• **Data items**
begin
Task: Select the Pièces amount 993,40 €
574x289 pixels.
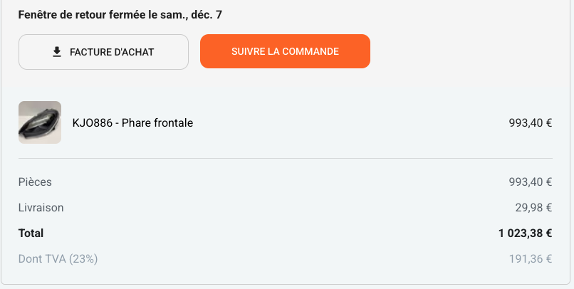Action: click(530, 182)
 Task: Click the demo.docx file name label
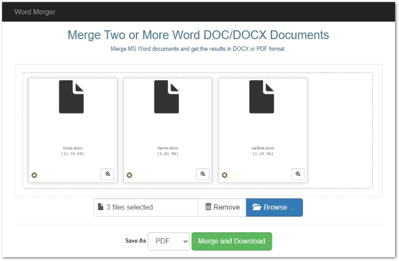[x=168, y=148]
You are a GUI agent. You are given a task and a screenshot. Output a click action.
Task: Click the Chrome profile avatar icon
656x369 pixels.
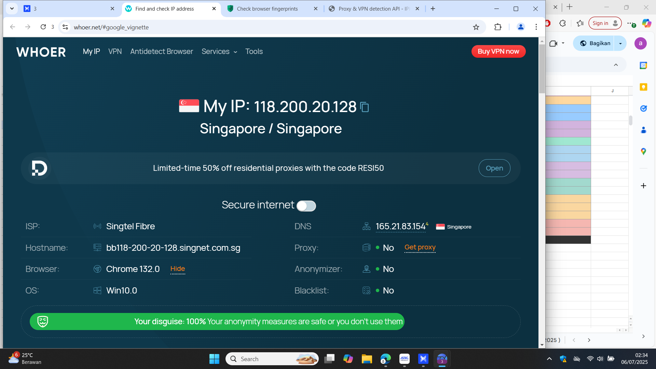tap(520, 27)
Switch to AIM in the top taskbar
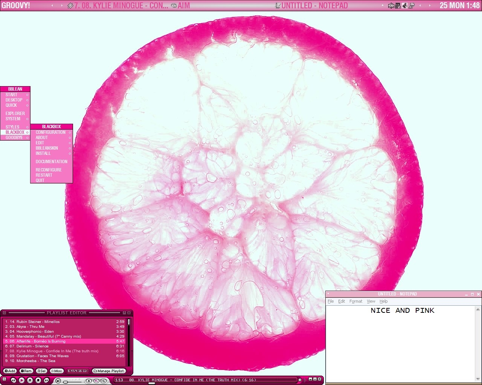The image size is (482, 385). [x=181, y=6]
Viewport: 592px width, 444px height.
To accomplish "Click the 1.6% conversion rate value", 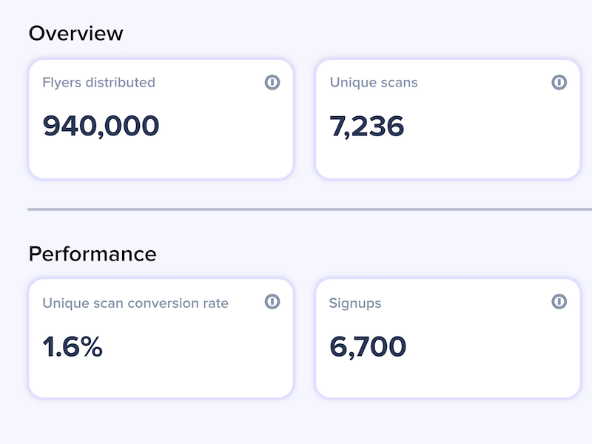I will click(x=73, y=346).
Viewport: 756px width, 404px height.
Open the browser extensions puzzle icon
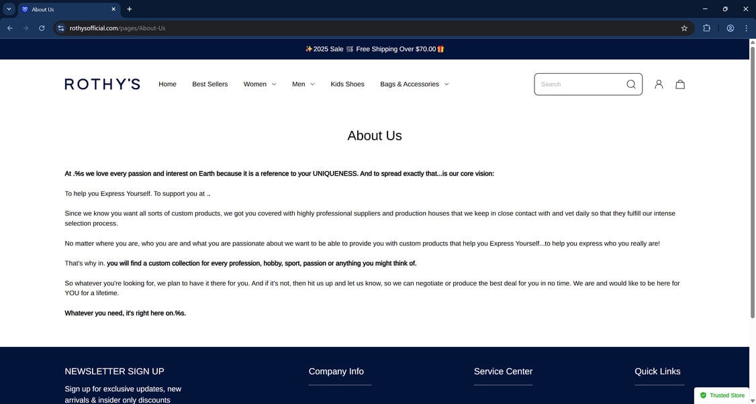(704, 27)
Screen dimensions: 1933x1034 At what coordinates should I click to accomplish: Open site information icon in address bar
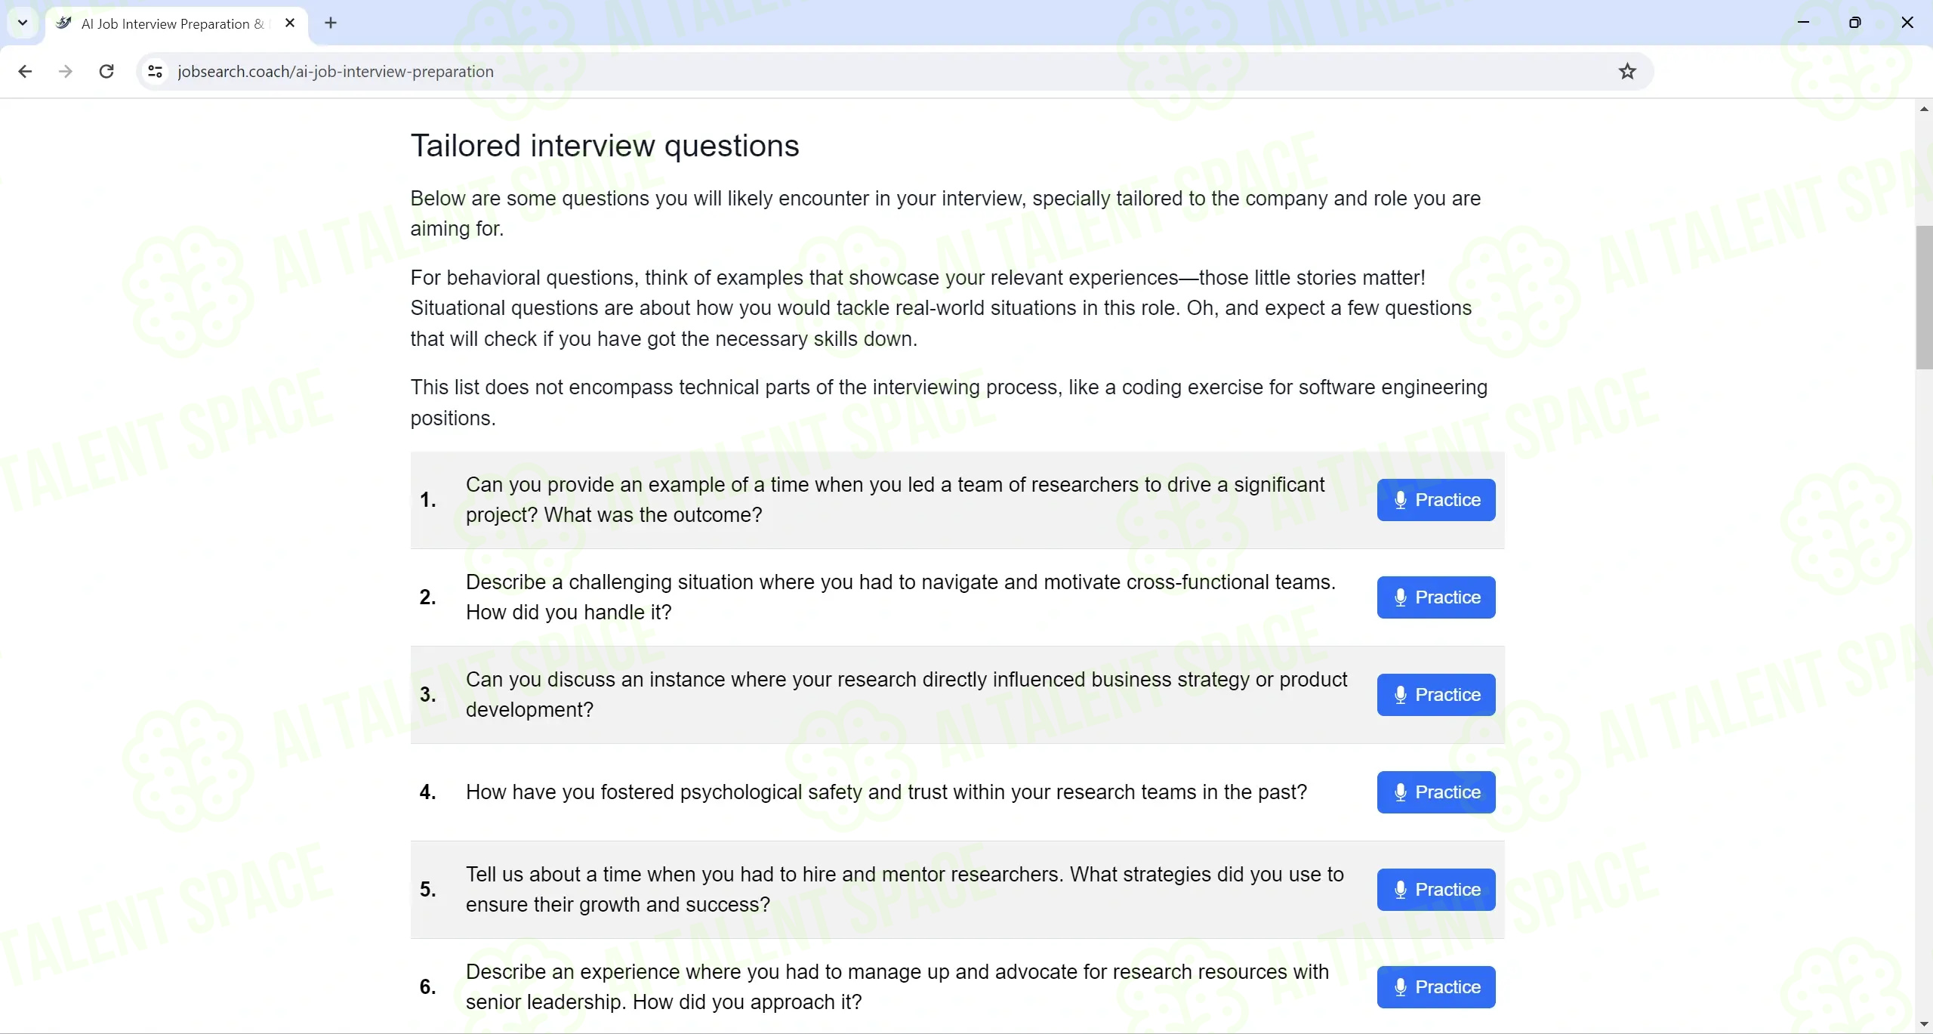point(155,71)

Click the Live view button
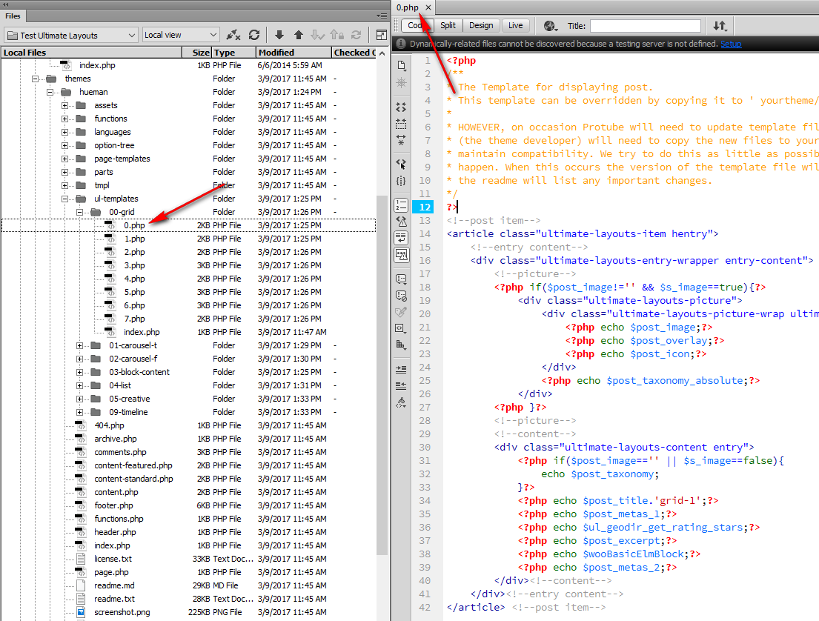pos(515,25)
end
• **Directive**
How many lines above contain the word "height"? Give only the number.

• **Full response**
2